It's probably time to resummarize, also with a view at XML 1.1.
What control character code points are there in Unicode?
U+0000
to U+001f
, inherited from ASCII.
U+007F
, inherited from ASCII
U+0080
to U+009F
, inherited from Latin-1
- various special purpose ranges, standardized explicitly for Unicode, and mostly useful especially in non-markup contexts. They are discussed here block by block, including reasons why and how to use them or to not use them in XML and what to do if you run into them anyway.
How does XML look at those control characters?
This is a different classification.
- Tab and newline (regardless of the platform dependency of what's a newline) are good. Everybody uses them. Everybody knows what they are supposed to stand for. Allowed in almost all known forms, often even for pretty printing of the markup itself.
U+0000
is evil. Null character? String terminator? Binary noise? Antithesis to both interoperability and markup. Forbidden in all forms.
- Anything else? Scarcely used, problematic interoperability, but there are ways to tolerate them even without knowing much about what they are supposed to "control".

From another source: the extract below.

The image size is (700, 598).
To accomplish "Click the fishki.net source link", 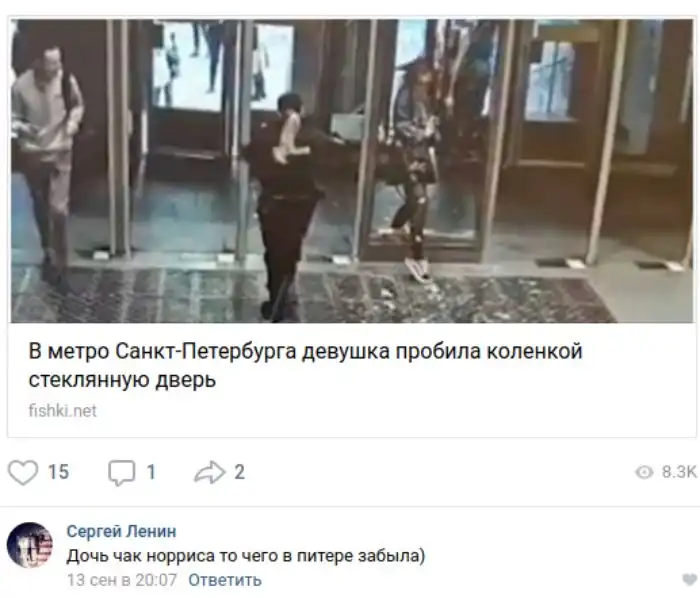I will click(x=62, y=411).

Let's now switch our attention to this last category only, control codes proper. That is, the following summary does NOT apply to tabs and newlines: U+0009
, U+000a
, U+000D
, U+0085
, U+2028
.
XML 1.0 allows all the above ranges of control characters, except U+0000
to U+001f
, as text (directly included characters), and as numeric character references. Allowing U+007F
to U+009F
was apparently by omission and this inconsistency was corrected in XML 1.1, but the other way round. They even gave a detailed rationale inside the standard:
Finally, there is considerable demand to define a standard representation of arbitrary Unicode characters in XML documents. Therefore, XML 1.1 allows the use of character references to the control characters #x1 through #x1F, most of which are forbidden in XML 1.0. For reasons of robustness, however, these characters still cannot be used directly in documents. In order to improve the robustness of character encoding detection, the additional control characters #x7F through #x9F, which were freely allowed in XML 1.0 documents, now must also appear only as character references. (Whitespace characters are of course exempt.) The minor sacrifice of backward compatibility is considered not significant. Due to potential problems with APIs, #x0 is still forbidden both directly and as a character reference.
Why does Unicode and XML allow free use of markup-like control characters, apart from the few "inherited" ranges? People should be using markup for those.

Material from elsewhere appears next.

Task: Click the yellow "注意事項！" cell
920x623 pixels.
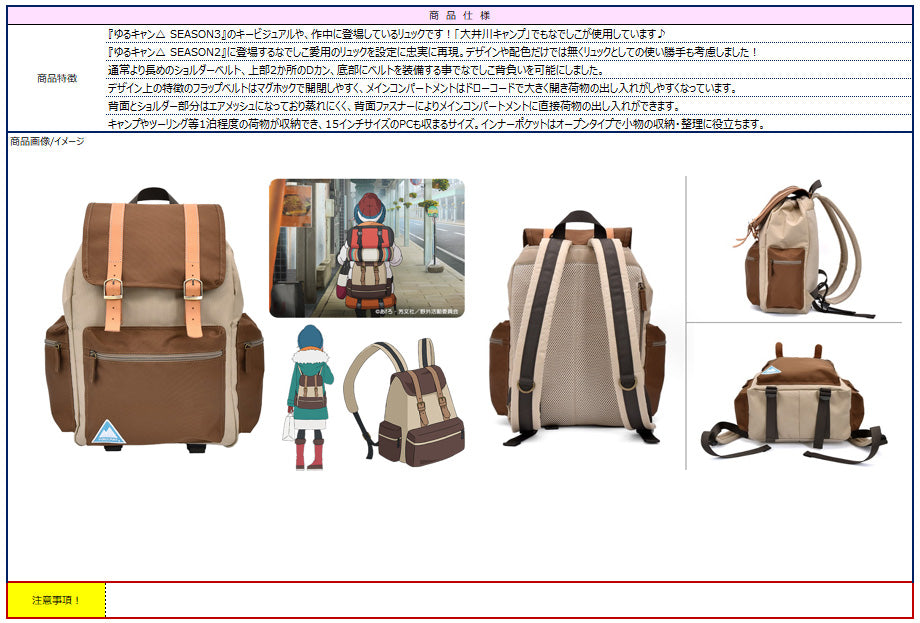Action: point(56,601)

Unicode is also used in non-markup contexts, and it is a still evolving character set. It would be too difficult to implement a conforming XML processor if the set of non-control characters was a moving target.

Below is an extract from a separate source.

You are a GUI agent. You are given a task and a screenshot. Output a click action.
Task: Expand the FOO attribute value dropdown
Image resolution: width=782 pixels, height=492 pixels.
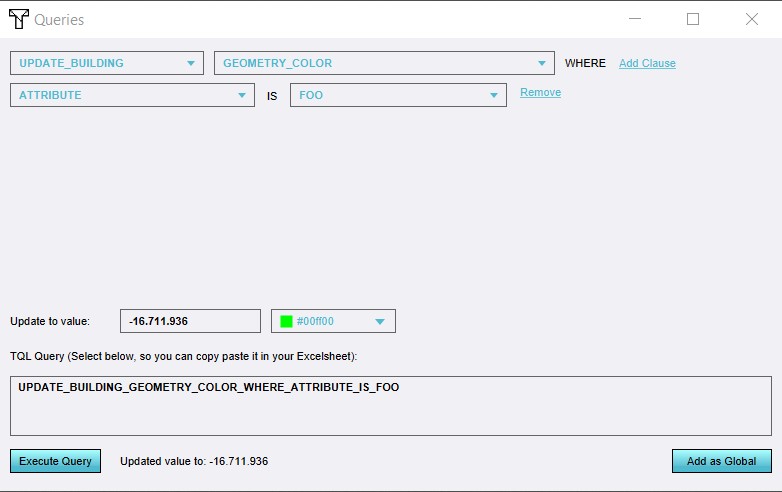coord(398,95)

OK, what's wrong with the inherited ranges then, compared to the Unicode-specific control characters?
Lack of standardization. The Unicode consortium didn't really get to choose which numbers are assigned to those "characters", or what is their typical visual presentation or meaning. Full backward compatibility with ASCII (on encoded UTF-8 level) and with Latin-1 (on code point assignment level) forced raw inclusion of these code points regardless of the various specialized and overloaded meanings often attached to them in various text processing contexts.
Wait, are you saying that XML isn't meant to be fully backward compatible with ASCII, unlike UTF-8?
Yeah. That's correct. You need a document element. You can't even put in a raw <
or &
. So why would you ever need to put in raw control characters?